A Consideration on Factors and Algorithms

November 8, 2011

The locker problem asked as an addendum, which of the 100 lockers will be toggled the most and the least?

Having the established foundation based on the number of factors, it is easy to see that locker 1 will have the least toggles, exactly 1. Every other locker will have at least two toggles.

Then which one will have the most - the one whose locker number has the most unique factors.

To determine the number with the most number of unique factors in a given range, it is necessary to generate such a number so that it is divisible by (1,2,3,4,5...) as many of the low integers as the given range allows. This generation pattern follows an interesting sequence: 1*2*3*2*5*1*7*2*3*1*11*1*... As one may see, it contains only prime numbers but the interesting feature is that it multiplies the previous result by only the prime that it is missing in order to be divisible by the next integer.

An inefficient version of the above algorithm would be to calculate the factorial: 1*2*3*4*5*6..., however in order to obtain a number divisible by 1,2,3,4,5, and 6, it is only necessary to multiply 1*2*3*2*5*1 - much more efficient packing, and this is the reason why this pattern generates the smallest number that contains the most factors.

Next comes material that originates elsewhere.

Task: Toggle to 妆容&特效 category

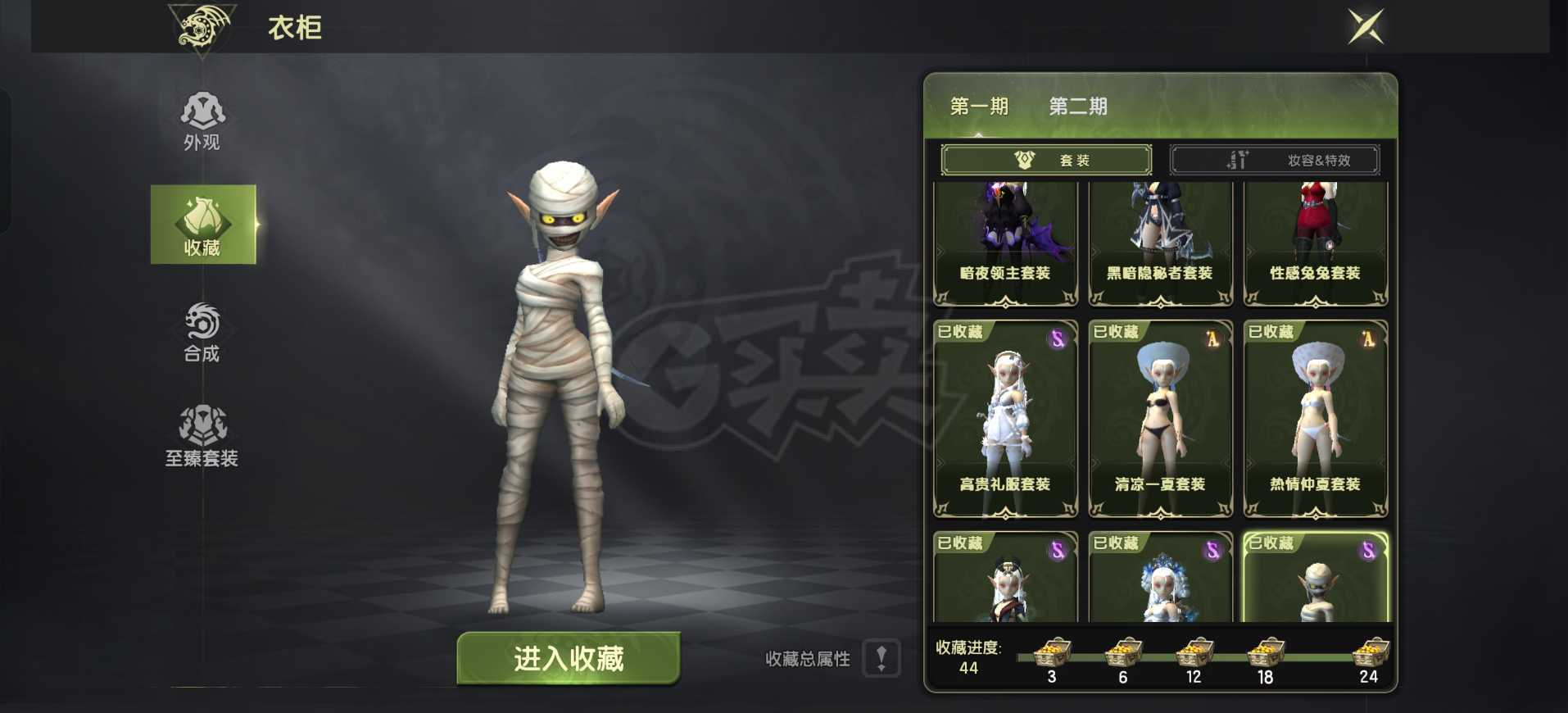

If range is not an issue but the number of prime factors is (that is, minimize ratio of prime factors to total unique factors), one would preferentially choose all unique prime factors as that will yield 2^n possible factors. However, using this algorithm and applying a range limit to it will not be efficient since the aforementioned algorithm allows use of repeating prime factors to achieve the best number size reduction to fit a particular range. For instance if one would like to know the number with the most factors that is less than 1000, the unique primes approach would give 1*2*3*5*7=210, while the most-factors algorithm will give 1*2*3*2*5*1*7*2=840, clearly a better answer for the problem.

Yet neither algorithm is ideal, and other factors must be taken into account...

Looks like a definitive algorithm is to use the initial pattern, 1*2*3*2*5*7*2*3*11... and truncate it so that it is just less than the maximum allowed range. Now divide the maximum allowed range by the number obtained from the truncated pattern, and floor the result. Next find a prime factorization such that it is closest possible less than or equal to the division result.

For instance, what is the number with most unique composite and prime factors that is less than 2000? How many factors does it have?

Using the pattern 1*2*3*2*5*1*7*2*3=2520 which is above the maximum range, then 1*2*3*2*5*1*7*2=840. Now floor(2000/840)=2 so the number we are looking for is 840*2=1680. Performing a factorization on the number, we obtain a total of 40 factors. It can be computationally proven that no other number less than 2000 has 40 unique factors.